The Nordic Council of Ministers has published a research project identifying 8 megatrends affecting the future of food in the Nordic-Baltic region. The research has taken place in the context of climate change and the possibilities brought about by the industry revolution 4.0, digitalization, as well as the social context of inequality and climate anxiety. Aimed at drawing attention to likely future scenarios, the project's goal is to overcome food system-related hurdles ahead of time before these issues become disruptive.

The megatrends range from the redesign of food systems and modern technological impact to changes in dietary preferences and consumption patterns, and even an identified trend of societal anxiety around changes linked to overconsumption and climate change.

The research project consists of various components, including a report, a hackathon, and an upcoming survey on Covid-19's impact on consumers, all with a goal to identify the future of food that will join the Nordic-Baltic region, as they are inexorably intertwined in biodiversity, value chains, and food systems.

“Thinking about the future essentially means thinking about sustainability. The Future Trends of Food in the Nordic-Baltic Region project was based on this rationale of a jointly imagined future of food for the Nordic and Baltic region. It is an ongoing exercise that we should pursue all together.” – Maija Kale, Adviser at Nordic Council of Ministers' Office in Latvia

A variety of likely outcomes have been identified, ranging from a polarization of society, to the enhancement of efficiency due to technologies and data availability. In all cases, potential pitfalls are identified, which will require joint, timely action to combat the potentially negative side effects of the evolution of food systems.

The megatrends can already be observed in action in a variety of industries. Most notably, the side effects of a generation looking to sustainable lifestyle solutions, including dietary changes, urban gardening, circular economy choices, significantly shifting market demand.

Each megatrend has been visualized in an image for conveying the message in an easily accessible manner. “We included unique illustrations and gifs to showcase the essence of a megatrend in one picture. We did so with the rationale that beautiful design could provide the catalyst to reflect upon the content of the megatrends and create space for the reader to imagine their own – as thinking about megatrends and imagining the future is not work that can ever be finite, Maija Kale explains.

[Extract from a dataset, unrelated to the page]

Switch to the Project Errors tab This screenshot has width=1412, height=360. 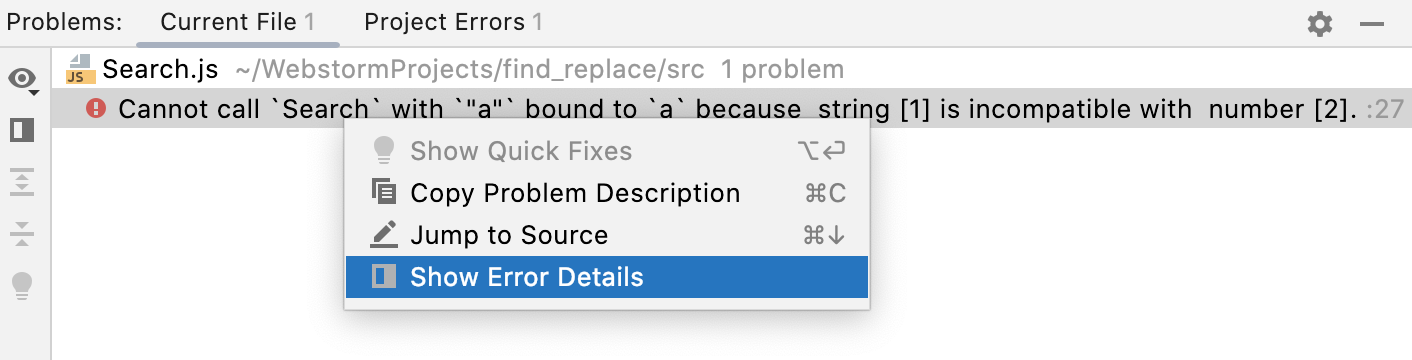453,22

Changes that will arise as a result of these megatrends will have political, economic, and societal implications. And while coordination is not a simple task, it is in the region's interest to address these challenges for the benefit of future welfare.

The Future Trends of Food in the Nordic-Baltic Region project is led by the Nordic Council of Ministers’ Office in Latvia and includes partners from the Nordic Food Policy Lab, EIT Food, the Baltic Studies Centre (LV), Sitra (FI), Matis (IS), BIOR (LV), TFTAK (EST), Nordic Food Tech (DK), and LitMEA (LT).

More about research project https://www.futureoffood.eu/

Identified megatrend summary:

1. Technology will penetrate all areas of social life
This brings both benefits, as well as strife. It will accelerate the tension between the “tech-can-fix-it” paradigm and a shift towards nature-based solutions
2. Food systems will be redesigned with a new set of goals
Moving away from the industrialization and exploitation of nature that was used to rapidly increase volume of food production and global supply.
3. Digitalisation is opening new horizons
Digitalisation is making our decisions more informed than ever before, however, the technological divide will put lesser-connected communities at a disadvantage.
4. Society will become increasingly polarised
The paradox that people working in food systems across the globe continue to be among the most food-insecure demonstrates that the social gap is becoming increasingly wide, sowing fertile ground for the polarization of opinions.
5 Products will be valued based on the amount of waste they produce
For the first time since the industrial revolution, decoupling economic growth from waste production. Emphasizing a circular economy in both consumer, manufacturer, and agricultural industries.
6. A new appreciation for the environment will develop
With biodiversity threatened and global resources being over-extracted, environmental challenges, sustainability, and resilience will be central to any decision-making process, facilitating the emergence of new social trends and new commercial sectors.
7. People will become more anxious and fearful
Our relationship with risk is changing as we enter a time with record-levels of anxiety based on the uncertainty of our futures due to climate change. Trust building will become increasingly important for the mental health of society at large.
8. New lifestyles will emerge and redefine our value systems
Dietary preferences and consumption patterns are changing, particularly among young people. This is causing a renaissance in food systems, including the rebirth of small-scale agriculture and shifts in consumer demand. This is at odds with those unwilling to change, leading to a polarization and establishment of “dietary extremism”, a new societal challenge.